We people. in Pakistan constantly read about Mahmud Ghaznavi as a great Mujahid and his act of invasion and destruction of the temple of Somnath is mentioned as a highly commendable act.

What is the Islamic position of this act? Was it justifiable? Some people justify by drawing it parallel to the destruction of the statues in the Kaa'ba by the Prophet (P.B.U.H.). Is it correct?
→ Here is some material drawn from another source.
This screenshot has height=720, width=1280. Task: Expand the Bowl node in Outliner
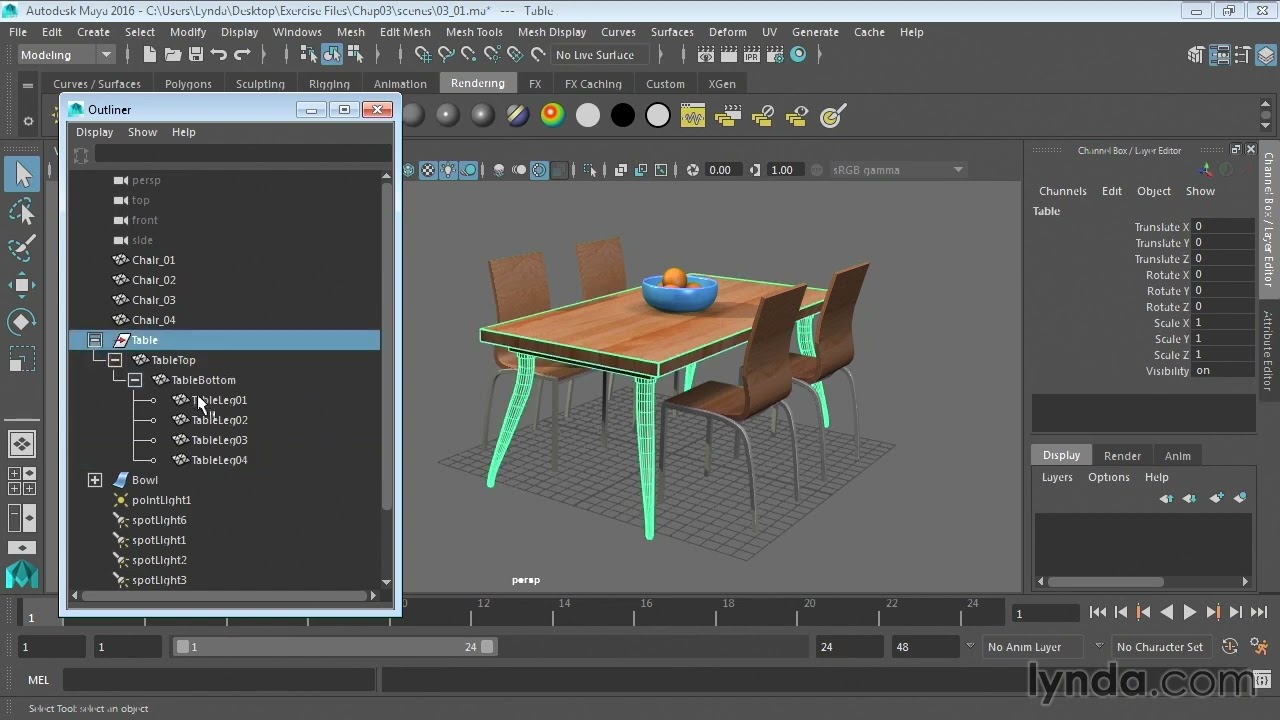coord(95,480)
I know you are busy but please a response will be most appreciated.

Farrukh.
Pakistan



Question from Pakistan
Answer

First of all, we should be quite clear that the Prophet's destruction of the statues placed in the Ka`bah was a part of the law relating to the messengers of God and, therefore, analogies cannot be drawn from the cleansing of the Ka`bah at the hands of the Prophet (pbuh) for anyone else. For more details on this topic, please refer to one of my earlier responses to a related question titled "Rafi Usmani's Opinion regarding the Destruction of Buddha Statues".

As for the Sultan's destruction of the temple of Somnath, it is presented by various historians from their own different perspectives. However, keeping in mind the fact that the Sultan did not generally destroy any places of worship during his invasions, it seems quite plausible that the Somnath was destroyed not for religious reasons, but as a punishment implemented upon the residents of the place. According to the Islamic Encyclopedia, published by the University of the Punjab, giving one of the variant explanations of the Sultan's action says that the Sultan was, in fact, going towards Kanth Kot - where the Raja of Gujrat had taken refuge - but the people of Somnath refused to allow passage to the Sultan. It was because of this reason that the Sultan punished them and destroyed their revered temple[1]. Another plausible explanation is that the Sultan ordered the destruction of the Temple only after the people of the area refused to give him the agreed upon war booty and buried their possessions in the Temple. Other historians, however, have given alternative reasons for the Sultan's destruction of the temple.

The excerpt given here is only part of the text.